The honeycomb structured bodies each made of 32 pieces of honeycomb fired bodies were described as examples in the first to fourth embodiments of the present invention. The shape and the number of honeycomb fired bodies in the honeycomb structure according to the embodiments of the present invention is not particularly limited.

FIG. 17 is a perspective view schematically illustrating one example of a honeycomb structure of another embodiment of the present invention.

A honeycomb structure 70 illustrated in FIG. 17 is made of 16 pieces of inner honeycomb fired bodies 710 and 8 pieces of outer honeycomb fired bodies 720.

The honeycomb structure 70 illustrated in FIG. 17 has the same configuration as that of the honeycomb structure 10 illustrated in FIGS. 1A and 1B, except that an outer honeycomb fired body 720 has a different cross-sectional shape. The outer honeycomb fired body 720 illustrated in FIG. 17 has a cross-sectional shape surrounded by two line segments (long line segment and short line segment) and one substantially arc shape. The angle formed by the two line segments is substantially 90°. The length of the long line segment of the outer honeycomb fired body 720 is not particularly limited, and is preferably a length corresponding to 2 pieces of the inner honeycomb fired bodies 710 (including the thickness of an adhesive layer).

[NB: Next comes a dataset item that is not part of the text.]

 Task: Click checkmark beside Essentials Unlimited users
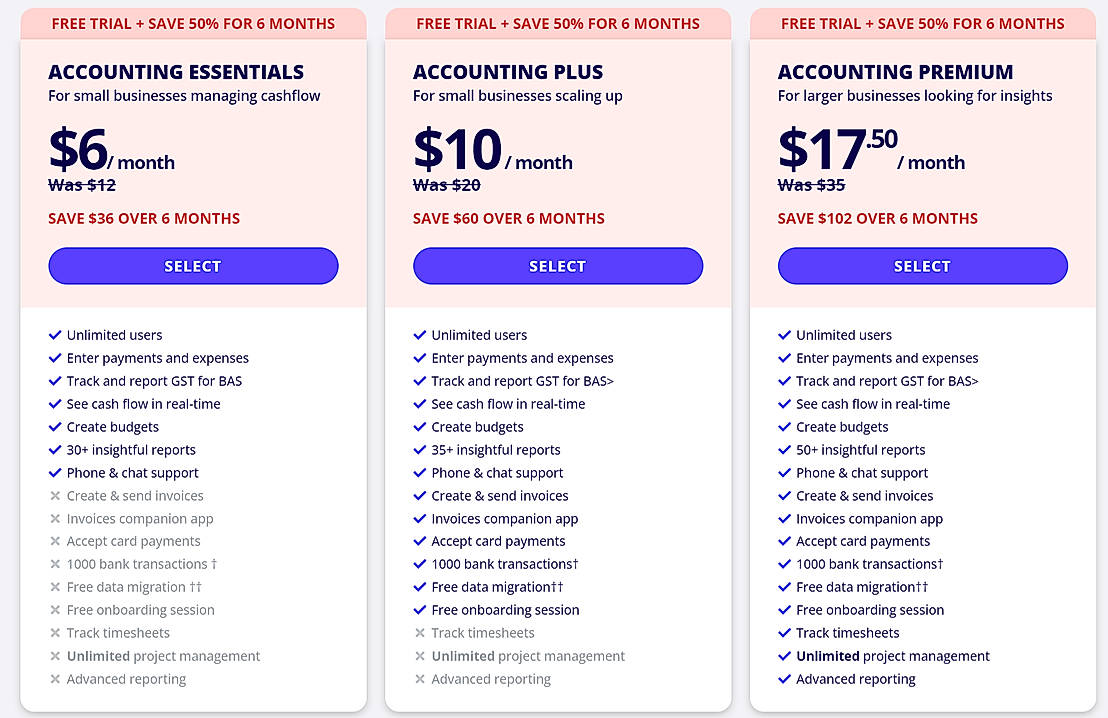(55, 335)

As the cell structures of the inner honeycomb fired bodies 710 and the outer honeycomb fired bodies 720 illustrated in FIG. 17, any cell structure described in the aforementioned embodiments may be employed.

Upon manufacturing a ceramic block in the honeycomb structure according to the embodiments of the present invention, multiple kinds of honeycomb fired bodies having different cross-sectional shapes are manufactured, and a combination of the multiple kinds of honeycomb fired bodies leads to manufacture of a ceramic block in which multiple honeycomb fired bodies are combined with one another by interposing an adhesive layer. In this case, the periphery cutting process can be omitted.

In order to manufacture the honeycomb structure 10 illustrated in FIGS. 1A and 1B, the following three kinds of honeycomb fired bodies having different cross-sectional shapes are manufactured. The first honeycomb fired body has a cross-sectional shape (substantially quadrangle shape) surrounded by four straight lines. The second honeycomb fired body has a cross-sectional shape surrounded by two straight lines and one substantially arc shape. The third honeycomb fired body has a cross-sectional shape surrounded by three straight lines and one substantially arc shape. A substantially round pillar-shaped ceramic block can be manufactured by combining 16 pieces of the first honeycomb fired bodies, 8 pieces of the second honeycomb fired bodies, and 8 pieces of the third honeycomb fired bodies.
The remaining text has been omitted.